PASCAGOULA, MS (WLOX) - A town hall meeting in Pascagoula geared toward updating citizens on projects within the city took on a different tone Monday night. Council members wanted to give residents a relaxed setting to hear the information, but the meeting became a source of frustration when utility rates were brought up.
Pascagoula council members Freddy Jackson and Brenda Simkins put on the meeting at the Pascagoula Senior Center.
Though council members were able to address a myriad of topics, like improvements to Market St. and tourism, the bulk of the meeting centered around utility rate increases and the Jackson County Utility Authority's $18 million operating expense.
"I think the city wants to see where this $18 million budget is going," said one attendee.
"When the board took office in 2013, the bill from the Jackson County Utility Authority to the city was about $1.9 million a year. Now, in this past fall 2015, that bill has gone up to just shy of $4 million. That represents in excess of a 96 percent increase in a little under three years," said Pascagoula Councilwoman At-Large Brenda Simkins.
Simkins said she doesn't understand what's behind the Jackson County Utility Authority's rate increase. She said in order to pay for the $1.85 million increase, the city reflected it on customer's utility bills last month. However, there were some issues on the bills.
"What we experienced were some system errors in our billing such that some folks were charged sales tax incorrectly. Some folks were double charged the JCUA bill," said Simkins.
Simkins said customers who were overcharged will receive a credit in their March billing statement.
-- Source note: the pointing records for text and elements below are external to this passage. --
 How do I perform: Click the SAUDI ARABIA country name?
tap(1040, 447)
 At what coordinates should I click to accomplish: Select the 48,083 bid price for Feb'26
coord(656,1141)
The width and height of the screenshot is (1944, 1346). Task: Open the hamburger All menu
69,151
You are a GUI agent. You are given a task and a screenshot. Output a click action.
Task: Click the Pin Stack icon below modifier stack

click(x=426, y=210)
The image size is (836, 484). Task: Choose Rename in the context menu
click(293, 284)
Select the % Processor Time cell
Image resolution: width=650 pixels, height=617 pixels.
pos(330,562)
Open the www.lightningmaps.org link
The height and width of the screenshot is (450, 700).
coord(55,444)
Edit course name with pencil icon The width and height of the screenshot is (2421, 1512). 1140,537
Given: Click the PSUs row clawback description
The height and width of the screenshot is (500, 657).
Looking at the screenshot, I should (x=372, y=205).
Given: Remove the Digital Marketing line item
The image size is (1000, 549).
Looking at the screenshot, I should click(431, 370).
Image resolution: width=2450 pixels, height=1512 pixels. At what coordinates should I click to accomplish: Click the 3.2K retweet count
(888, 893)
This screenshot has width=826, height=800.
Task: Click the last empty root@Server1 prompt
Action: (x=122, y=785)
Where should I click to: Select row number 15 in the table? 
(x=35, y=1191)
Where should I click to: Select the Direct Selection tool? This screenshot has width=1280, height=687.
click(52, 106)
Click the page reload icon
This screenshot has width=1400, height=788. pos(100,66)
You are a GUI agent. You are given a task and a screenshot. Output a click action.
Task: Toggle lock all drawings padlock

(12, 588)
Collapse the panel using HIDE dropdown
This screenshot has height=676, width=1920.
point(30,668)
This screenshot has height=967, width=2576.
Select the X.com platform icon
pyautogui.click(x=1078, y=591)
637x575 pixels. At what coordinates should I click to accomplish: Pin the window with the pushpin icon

Now, she's urging residents to reach out to lawmakers to push for House Bill 74, which calls for a study to be done on the costs associated with the Jackson County Utility Authority rate increase.
Jackson County Utility Authority member Mike Murphy was there answering some of the concerns at the meeting. He said the board wants to be as transparent as possible. He said some of the increase is due to an increase to manpower, more testing to maintaining permits associated with EPA and MDEQ and upgrades for efficiency.